Pour raconter l’histoire vraie de cette parenthèse enchantée,
Pellejero et Lapière ont inventé un personnage fictif, Théo
Genet, peintre français homosexuel. Nous sommes en 1942 et leur narrateur
vient de se recueillir à l’endroit où Tina Modotti a été
retrouvée morte la veille. Mélancolique, il invite son chauffeur
de taxi à boire un verre et commence à lui décrire cette
époque joyeuse et optimiste où l’on espérait contribuer
à l’avènement d’un monde meilleur. Il se souvient
alors de leurs idéaux politiques, des discussions touchant à
l’art, à l’amour ou au sexe et brosse, en filigrane, le
portrait de figures devenues ensuite légendaires. Des figures entraînées
dans le tumulte, l’excitation, la passion d’une période
où tout semblait possible. Comme la peinture militante. Comme la “rénovation
nationale”. Comme l’histoire d’amour libre de Tina et Ed.

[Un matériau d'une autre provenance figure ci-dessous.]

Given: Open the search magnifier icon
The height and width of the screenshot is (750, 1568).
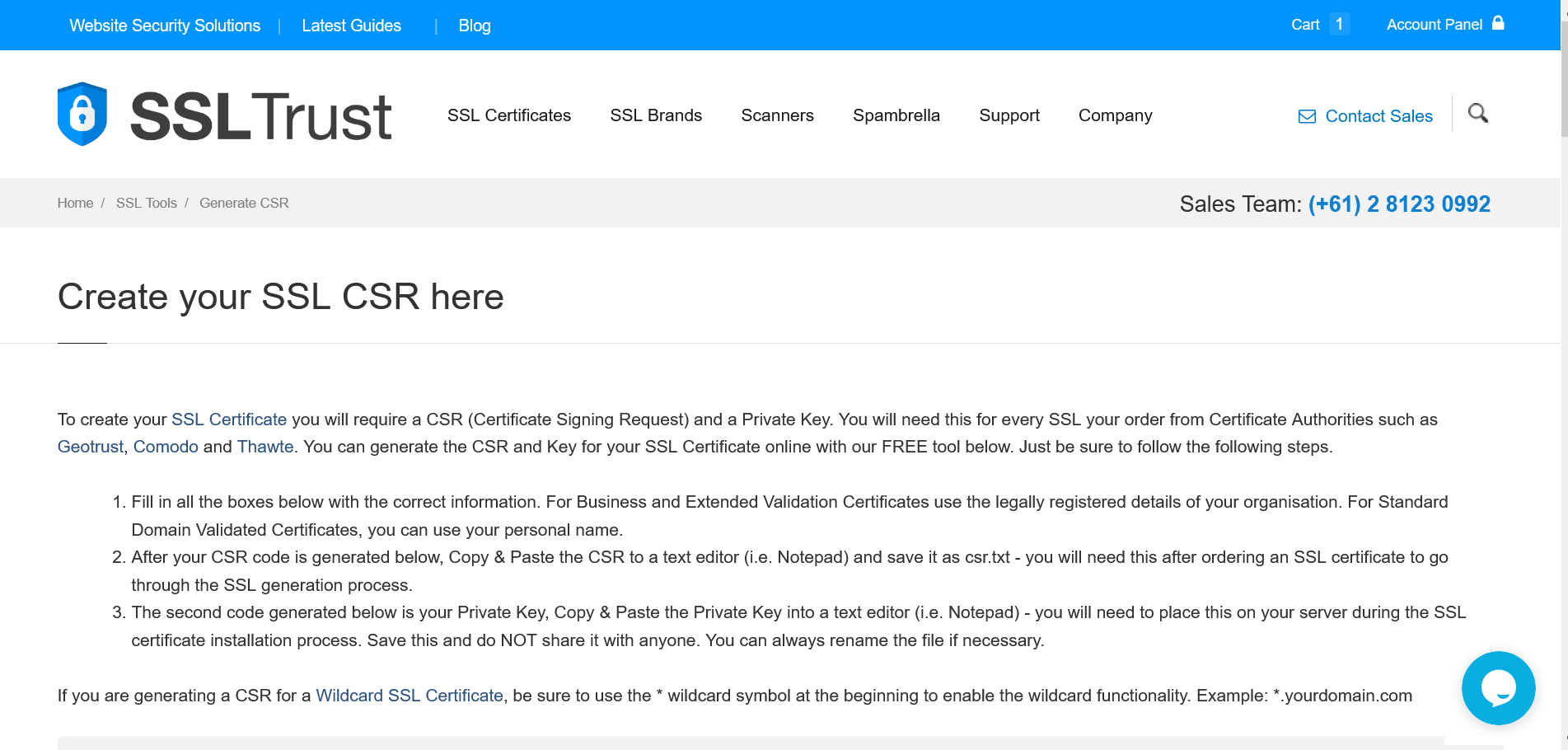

Pourtant, la jalousie et les premières déceptions idéologiques
qui font leur apparition à la fin de cette première partie annoncent
des lendemains qui déchantent.
Cette évocation (qui a quelques points communs avec “Frida”,
film réalisé par Julie Taymor, avec Salma Hayek), plaisante,
n’a pas encore le souffle d’ “Un peu de fumée bleue”
ou de “Le tour de valse” (2 œuvres du même duo) mais
elle peut compter sur le magnifique dessin (ah ce travail sur les couleurs…)
de Pellejero pour nous faire patienter.